Page extract:
>> Begin

- Sire: Kris S.
- Grandsire: Roberto
- Dam: Aurora
- Damsire: Danzig
- Sex: Stallion
- Foaled: 1995
- Country: USA
- Colour: Brown
- Breeder: Helen Alexander & Helen Groves
- Owner: Claiborne Farm
- Trainer: Frank L. Brothers
- Record: 7: 5-1-0
- Earnings: $480,990

Major wins
- Super Derby (1998) Fayette Breeder’s Cup (1998)

= Arch (horse) =

American-bred Thoroughbred racehorse

Arch (January 31, 1995 – January 20, 2016) was a Kentucky-bred race horse and sire. He was a son of Kris S. and Aurora (by Danzig). Arch won the Grade 1 Super Derby and sired many notable stakes winners.

==Race career==
Arch had a short but productive racing career. On his first outing during his two-year-old season, he broke his maiden by a length and a half.

Frank Brothers brought Arch back as a three-year-old in April to win an allowance race. He was then put on a four-month break to prepare for his stakes debut.

After two more allowance races (in which he came in second and first), he was entered in the Super Derby at Louisiana Downs. Arch broke well and stalked the pace. On the second turn, he made his move and battled down the stretch with eventual Gr.2 millionaire Classic Cat. Arch won by three lengths.

He was then entered the Fayette Breeders' Cup (now the Fayette Stakes) against three opponents. Arch beat Touch Gold (the previous year's Belmont Stakes winner) by a neck in a record time of 1:53.87.

>> End

Recorded data:
>> Begin

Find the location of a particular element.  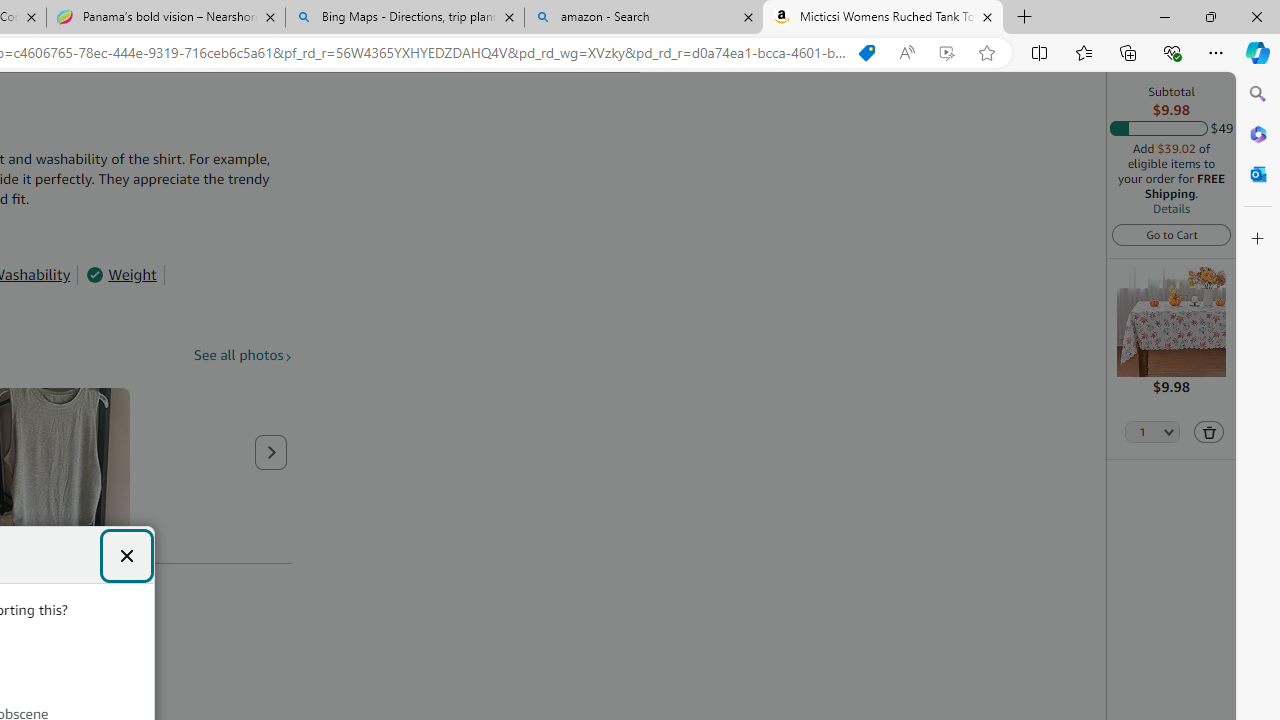

'Shopping in Microsoft Edge' is located at coordinates (867, 52).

>> End

Instructions for the task: Please pick up the article on the racehorse Arch after its last sentence and keep writing.

Result:
In the 1998 Breeders' Cup Classic at Churchill Downs, Arch placed ninth in a 10-horse field that included Skip Away, Swain, Silver Charm and Victory Gallop. With Shane Sellers aboard, Arch was either second or third in each of the first four splits, but faded down the stretch. After this race, Arch was retired to stand stud.

==Stud career==
Arch retired to stand at Claiborne Farm. His stud fee steadily rose with the success of his progeny, and he was set to stand for a fee of $40,000 the year he died.

As of 2018, he has sired 59 stakes winners, with 35 of them being graded winners. Twelve are Gr.I winners, and four are champions.

=== Progeny ===
Arch's top progeny includes:

- Blame – Winner of the 2010 Breeders' Cup Classic, Stephen Foster Handicap, Whitney Handicap, etc. 2010 American Champion Older Dirt Male Horse.
- Arravale – Winner of the Del Mar Oaks, E. P. Taylor Stakes, Natalma Stakes, etc. 2006 Canadian Horse of the Year and Champion Turf Female.
- Les Arcs – Winner of the Golden Jubilee Stakes, July Cup. 2006 Maryland Horse of the Year.
- Overarching – Winner of the Horse Chestnut Stakes (SAF-G1). 2005 South Africa Horse of the Year.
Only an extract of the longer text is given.